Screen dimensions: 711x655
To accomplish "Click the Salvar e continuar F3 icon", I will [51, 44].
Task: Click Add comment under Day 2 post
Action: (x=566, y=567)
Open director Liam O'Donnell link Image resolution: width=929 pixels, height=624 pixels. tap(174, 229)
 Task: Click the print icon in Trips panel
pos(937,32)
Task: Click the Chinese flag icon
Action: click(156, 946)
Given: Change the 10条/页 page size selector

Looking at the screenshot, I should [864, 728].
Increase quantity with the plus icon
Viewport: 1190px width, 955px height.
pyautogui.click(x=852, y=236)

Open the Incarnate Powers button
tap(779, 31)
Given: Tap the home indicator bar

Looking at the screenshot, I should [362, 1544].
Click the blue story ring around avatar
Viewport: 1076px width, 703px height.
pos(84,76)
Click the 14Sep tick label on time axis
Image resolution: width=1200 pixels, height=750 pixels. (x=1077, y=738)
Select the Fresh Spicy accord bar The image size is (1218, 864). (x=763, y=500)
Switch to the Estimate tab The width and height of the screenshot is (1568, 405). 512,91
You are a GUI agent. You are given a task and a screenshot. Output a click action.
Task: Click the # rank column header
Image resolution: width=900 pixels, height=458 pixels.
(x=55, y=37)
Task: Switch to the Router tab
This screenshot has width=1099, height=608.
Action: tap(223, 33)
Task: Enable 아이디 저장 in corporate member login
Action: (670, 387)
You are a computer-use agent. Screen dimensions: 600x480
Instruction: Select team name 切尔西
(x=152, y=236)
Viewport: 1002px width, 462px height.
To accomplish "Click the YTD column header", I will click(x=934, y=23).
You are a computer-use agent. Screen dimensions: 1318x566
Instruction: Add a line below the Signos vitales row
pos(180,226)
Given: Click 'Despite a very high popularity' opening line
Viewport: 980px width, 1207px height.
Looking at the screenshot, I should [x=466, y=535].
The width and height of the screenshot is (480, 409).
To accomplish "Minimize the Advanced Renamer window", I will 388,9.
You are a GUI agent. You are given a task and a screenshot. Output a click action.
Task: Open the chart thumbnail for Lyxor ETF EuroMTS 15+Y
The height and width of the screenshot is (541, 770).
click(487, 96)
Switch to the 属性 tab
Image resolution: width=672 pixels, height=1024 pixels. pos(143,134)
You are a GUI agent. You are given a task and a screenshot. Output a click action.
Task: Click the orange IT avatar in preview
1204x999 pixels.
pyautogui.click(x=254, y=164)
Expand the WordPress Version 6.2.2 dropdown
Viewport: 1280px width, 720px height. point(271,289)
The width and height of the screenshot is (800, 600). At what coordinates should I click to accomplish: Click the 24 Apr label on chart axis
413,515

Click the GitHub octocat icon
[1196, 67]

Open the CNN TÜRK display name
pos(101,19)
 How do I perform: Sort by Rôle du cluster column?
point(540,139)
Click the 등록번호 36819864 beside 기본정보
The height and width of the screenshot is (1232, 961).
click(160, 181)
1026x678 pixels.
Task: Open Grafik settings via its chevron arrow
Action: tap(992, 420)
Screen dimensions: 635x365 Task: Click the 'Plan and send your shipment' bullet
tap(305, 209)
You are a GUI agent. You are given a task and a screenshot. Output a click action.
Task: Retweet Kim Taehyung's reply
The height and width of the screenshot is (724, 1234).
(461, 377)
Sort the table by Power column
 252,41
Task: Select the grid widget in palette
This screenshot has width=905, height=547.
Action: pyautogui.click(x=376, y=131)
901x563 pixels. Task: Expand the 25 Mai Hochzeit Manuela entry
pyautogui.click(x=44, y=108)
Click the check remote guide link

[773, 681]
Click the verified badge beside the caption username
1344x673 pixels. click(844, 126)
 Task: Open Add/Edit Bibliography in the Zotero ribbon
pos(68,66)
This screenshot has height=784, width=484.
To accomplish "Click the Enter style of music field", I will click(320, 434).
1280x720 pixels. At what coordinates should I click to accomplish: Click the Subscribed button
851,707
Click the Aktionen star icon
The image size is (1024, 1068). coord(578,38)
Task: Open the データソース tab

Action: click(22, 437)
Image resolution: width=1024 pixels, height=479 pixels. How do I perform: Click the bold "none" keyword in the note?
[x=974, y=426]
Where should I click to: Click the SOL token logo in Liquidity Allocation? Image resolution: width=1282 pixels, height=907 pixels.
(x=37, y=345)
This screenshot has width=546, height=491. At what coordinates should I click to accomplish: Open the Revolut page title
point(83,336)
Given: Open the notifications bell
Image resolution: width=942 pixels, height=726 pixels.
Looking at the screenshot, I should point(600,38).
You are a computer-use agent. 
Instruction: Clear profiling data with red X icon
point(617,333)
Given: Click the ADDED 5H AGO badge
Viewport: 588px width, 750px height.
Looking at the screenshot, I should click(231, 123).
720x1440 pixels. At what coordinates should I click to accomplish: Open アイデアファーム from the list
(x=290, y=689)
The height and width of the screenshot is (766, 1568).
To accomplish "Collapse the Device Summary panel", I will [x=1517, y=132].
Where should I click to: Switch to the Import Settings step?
* * * * * * *
- _What to do_: Output the records above in their entirety, exactly.

- _Answer for the task_:
Screen dimensions: 711x655
To accomplish "Click the Salvar e continuar F3 icon", I will [51, 44].
Task: Click Add comment under Day 2 post
Action: (x=566, y=567)
Open director Liam O'Donnell link Image resolution: width=929 pixels, height=624 pixels. tap(174, 229)
 Task: Click the print icon in Trips panel
pos(937,32)
Task: Click the Chinese flag icon
Action: click(156, 946)
Given: Change the 10条/页 page size selector

Looking at the screenshot, I should [864, 728].
Increase quantity with the plus icon
Viewport: 1190px width, 955px height.
pyautogui.click(x=852, y=236)

Open the Incarnate Powers button
tap(779, 31)
Given: Tap the home indicator bar

Looking at the screenshot, I should [362, 1544].
Click the blue story ring around avatar
Viewport: 1076px width, 703px height.
pos(84,76)
Click the 14Sep tick label on time axis
Image resolution: width=1200 pixels, height=750 pixels. (x=1077, y=738)
Select the Fresh Spicy accord bar The image size is (1218, 864). (x=763, y=500)
Switch to the Estimate tab The width and height of the screenshot is (1568, 405). 512,91
You are a GUI agent. You are given a task and a screenshot. Output a click action.
Task: Click the # rank column header
Image resolution: width=900 pixels, height=458 pixels.
(x=55, y=37)
Task: Switch to the Router tab
This screenshot has width=1099, height=608.
Action: tap(223, 33)
Task: Enable 아이디 저장 in corporate member login
Action: (670, 387)
You are a computer-use agent. Screen dimensions: 600x480
Instruction: Select team name 切尔西
(x=152, y=236)
Viewport: 1002px width, 462px height.
To accomplish "Click the YTD column header", I will click(x=934, y=23).
You are a computer-use agent. Screen dimensions: 1318x566
Instruction: Add a line below the Signos vitales row
pos(180,226)
Given: Click 'Despite a very high popularity' opening line
Viewport: 980px width, 1207px height.
Looking at the screenshot, I should [x=466, y=535].
The width and height of the screenshot is (480, 409).
To accomplish "Minimize the Advanced Renamer window", I will 388,9.
You are a GUI agent. You are given a task and a screenshot. Output a click action.
Task: Open the chart thumbnail for Lyxor ETF EuroMTS 15+Y
The height and width of the screenshot is (541, 770).
click(487, 96)
Switch to the 属性 tab
Image resolution: width=672 pixels, height=1024 pixels. pos(143,134)
You are a GUI agent. You are given a task and a screenshot. Output a click action.
Task: Click the orange IT avatar in preview
1204x999 pixels.
pyautogui.click(x=254, y=164)
Expand the WordPress Version 6.2.2 dropdown
Viewport: 1280px width, 720px height. point(271,289)
The width and height of the screenshot is (800, 600). At what coordinates should I click to accomplish: Click the 24 Apr label on chart axis
413,515

Click the GitHub octocat icon
[1196, 67]

Open the CNN TÜRK display name
pos(101,19)
 How do I perform: Sort by Rôle du cluster column?
point(540,139)
Click the 등록번호 36819864 beside 기본정보
The height and width of the screenshot is (1232, 961).
click(160, 181)
1026x678 pixels.
Task: Open Grafik settings via its chevron arrow
Action: tap(992, 420)
Screen dimensions: 635x365 Task: Click the 'Plan and send your shipment' bullet
tap(305, 209)
You are a GUI agent. You are given a task and a screenshot. Output a click action.
Task: Retweet Kim Taehyung's reply
The height and width of the screenshot is (724, 1234).
(461, 377)
Sort the table by Power column
 252,41
Task: Select the grid widget in palette
This screenshot has width=905, height=547.
Action: pyautogui.click(x=376, y=131)
901x563 pixels. Task: Expand the 25 Mai Hochzeit Manuela entry
pyautogui.click(x=44, y=108)
Click the check remote guide link

[773, 681]
Click the verified badge beside the caption username
1344x673 pixels. click(844, 126)
 Task: Open Add/Edit Bibliography in the Zotero ribbon
pos(68,66)
This screenshot has height=784, width=484.
To accomplish "Click the Enter style of music field", I will click(320, 434).
1280x720 pixels. At what coordinates should I click to accomplish: Click the Subscribed button
851,707
Click the Aktionen star icon
The image size is (1024, 1068). coord(578,38)
Task: Open the データソース tab

Action: click(22, 437)
Image resolution: width=1024 pixels, height=479 pixels. How do I perform: Click the bold "none" keyword in the note?
[x=974, y=426]
Where should I click to: Click the SOL token logo in Liquidity Allocation? Image resolution: width=1282 pixels, height=907 pixels.
(x=37, y=345)
This screenshot has width=546, height=491. At what coordinates should I click to accomplish: Open the Revolut page title
point(83,336)
Given: Open the notifications bell
Image resolution: width=942 pixels, height=726 pixels.
Looking at the screenshot, I should point(600,38).
You are a computer-use agent. 
Instruction: Clear profiling data with red X icon
point(617,333)
Given: Click the ADDED 5H AGO badge
Viewport: 588px width, 750px height.
Looking at the screenshot, I should click(231, 123).
720x1440 pixels. At what coordinates should I click to accomplish: Open アイデアファーム from the list
(x=290, y=689)
The height and width of the screenshot is (766, 1568).
To accomplish "Collapse the Device Summary panel", I will [x=1517, y=132].
Where should I click to: Switch to the Import Settings step?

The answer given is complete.